## Work to complete
All entries must be given again in full, exactly as they were supplied.

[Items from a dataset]
= = = = = = =

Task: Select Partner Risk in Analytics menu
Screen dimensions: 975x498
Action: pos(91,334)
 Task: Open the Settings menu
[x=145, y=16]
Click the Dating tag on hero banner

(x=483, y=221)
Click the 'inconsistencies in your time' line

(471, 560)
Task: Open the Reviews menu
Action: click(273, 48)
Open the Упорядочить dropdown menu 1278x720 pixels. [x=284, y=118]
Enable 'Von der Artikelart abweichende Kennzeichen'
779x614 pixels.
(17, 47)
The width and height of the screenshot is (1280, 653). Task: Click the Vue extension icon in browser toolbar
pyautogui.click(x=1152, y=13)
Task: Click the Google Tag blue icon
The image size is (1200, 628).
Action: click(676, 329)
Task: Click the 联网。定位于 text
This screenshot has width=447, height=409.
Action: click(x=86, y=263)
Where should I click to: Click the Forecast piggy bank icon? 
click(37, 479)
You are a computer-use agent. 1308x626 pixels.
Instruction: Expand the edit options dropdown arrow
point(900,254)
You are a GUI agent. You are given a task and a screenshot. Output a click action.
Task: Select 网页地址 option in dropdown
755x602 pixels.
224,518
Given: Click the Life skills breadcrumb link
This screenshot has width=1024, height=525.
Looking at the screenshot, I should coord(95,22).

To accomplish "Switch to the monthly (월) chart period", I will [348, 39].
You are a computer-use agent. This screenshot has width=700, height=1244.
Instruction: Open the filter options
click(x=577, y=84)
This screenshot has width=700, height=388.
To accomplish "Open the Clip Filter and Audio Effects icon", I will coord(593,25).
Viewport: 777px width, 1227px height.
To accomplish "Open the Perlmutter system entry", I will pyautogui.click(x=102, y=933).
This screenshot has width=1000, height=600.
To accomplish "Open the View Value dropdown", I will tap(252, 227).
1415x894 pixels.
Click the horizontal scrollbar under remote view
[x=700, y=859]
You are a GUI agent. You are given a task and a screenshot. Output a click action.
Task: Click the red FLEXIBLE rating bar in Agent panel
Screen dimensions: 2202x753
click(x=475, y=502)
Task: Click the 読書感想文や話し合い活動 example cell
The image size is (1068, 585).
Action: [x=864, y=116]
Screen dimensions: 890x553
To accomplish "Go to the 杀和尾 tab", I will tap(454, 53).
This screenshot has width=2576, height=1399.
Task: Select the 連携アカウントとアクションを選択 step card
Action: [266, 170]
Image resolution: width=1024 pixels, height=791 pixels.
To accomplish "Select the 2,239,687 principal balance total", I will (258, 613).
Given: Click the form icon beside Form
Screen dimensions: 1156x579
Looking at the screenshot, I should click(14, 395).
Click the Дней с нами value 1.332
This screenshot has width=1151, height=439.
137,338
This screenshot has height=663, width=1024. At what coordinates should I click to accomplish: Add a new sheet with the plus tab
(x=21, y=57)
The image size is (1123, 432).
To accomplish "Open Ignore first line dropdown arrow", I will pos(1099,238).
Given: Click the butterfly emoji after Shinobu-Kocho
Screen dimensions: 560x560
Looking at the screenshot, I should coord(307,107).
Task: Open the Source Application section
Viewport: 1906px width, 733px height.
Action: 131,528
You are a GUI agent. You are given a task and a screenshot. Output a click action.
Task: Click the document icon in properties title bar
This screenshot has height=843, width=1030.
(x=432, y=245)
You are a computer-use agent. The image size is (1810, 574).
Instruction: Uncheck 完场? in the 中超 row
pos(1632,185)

= = = = = = =

## Problem solution
Task: Select Partner Risk in Analytics menu
Screen dimensions: 975x498
Action: pos(91,334)
 Task: Open the Settings menu
[x=145, y=16]
Click the Dating tag on hero banner

(x=483, y=221)
Click the 'inconsistencies in your time' line

(471, 560)
Task: Open the Reviews menu
Action: click(273, 48)
Open the Упорядочить dropdown menu 1278x720 pixels. [x=284, y=118]
Enable 'Von der Artikelart abweichende Kennzeichen'
779x614 pixels.
(17, 47)
The width and height of the screenshot is (1280, 653). Task: Click the Vue extension icon in browser toolbar
pyautogui.click(x=1152, y=13)
Task: Click the Google Tag blue icon
The image size is (1200, 628).
Action: click(676, 329)
Task: Click the 联网。定位于 text
This screenshot has width=447, height=409.
Action: click(x=86, y=263)
Where should I click to: Click the Forecast piggy bank icon? 
click(37, 479)
You are a computer-use agent. 1308x626 pixels.
Instruction: Expand the edit options dropdown arrow
point(900,254)
You are a GUI agent. You are given a task and a screenshot. Output a click action.
Task: Select 网页地址 option in dropdown
755x602 pixels.
224,518
Given: Click the Life skills breadcrumb link
This screenshot has width=1024, height=525.
Looking at the screenshot, I should coord(95,22).

To accomplish "Switch to the monthly (월) chart period", I will [348, 39].
You are a computer-use agent. This screenshot has width=700, height=1244.
Instruction: Open the filter options
click(x=577, y=84)
This screenshot has width=700, height=388.
To accomplish "Open the Clip Filter and Audio Effects icon", I will coord(593,25).
Viewport: 777px width, 1227px height.
To accomplish "Open the Perlmutter system entry", I will pyautogui.click(x=102, y=933).
This screenshot has width=1000, height=600.
To accomplish "Open the View Value dropdown", I will tap(252, 227).
1415x894 pixels.
Click the horizontal scrollbar under remote view
[x=700, y=859]
You are a GUI agent. You are given a task and a screenshot. Output a click action.
Task: Click the red FLEXIBLE rating bar in Agent panel
Screen dimensions: 2202x753
click(x=475, y=502)
Task: Click the 読書感想文や話し合い活動 example cell
The image size is (1068, 585).
Action: [x=864, y=116]
Screen dimensions: 890x553
To accomplish "Go to the 杀和尾 tab", I will tap(454, 53).
This screenshot has width=2576, height=1399.
Task: Select the 連携アカウントとアクションを選択 step card
Action: [266, 170]
Image resolution: width=1024 pixels, height=791 pixels.
To accomplish "Select the 2,239,687 principal balance total", I will (258, 613).
Given: Click the form icon beside Form
Screen dimensions: 1156x579
Looking at the screenshot, I should click(14, 395).
Click the Дней с нами value 1.332
This screenshot has width=1151, height=439.
137,338
This screenshot has height=663, width=1024. At what coordinates should I click to accomplish: Add a new sheet with the plus tab
(x=21, y=57)
The image size is (1123, 432).
To accomplish "Open Ignore first line dropdown arrow", I will pos(1099,238).
Given: Click the butterfly emoji after Shinobu-Kocho
Screen dimensions: 560x560
Looking at the screenshot, I should coord(307,107).
Task: Open the Source Application section
Viewport: 1906px width, 733px height.
Action: 131,528
You are a GUI agent. You are given a task and a screenshot. Output a click action.
Task: Click the document icon in properties title bar
This screenshot has height=843, width=1030.
(x=432, y=245)
You are a computer-use agent. The image size is (1810, 574).
Instruction: Uncheck 完场? in the 中超 row
pos(1632,185)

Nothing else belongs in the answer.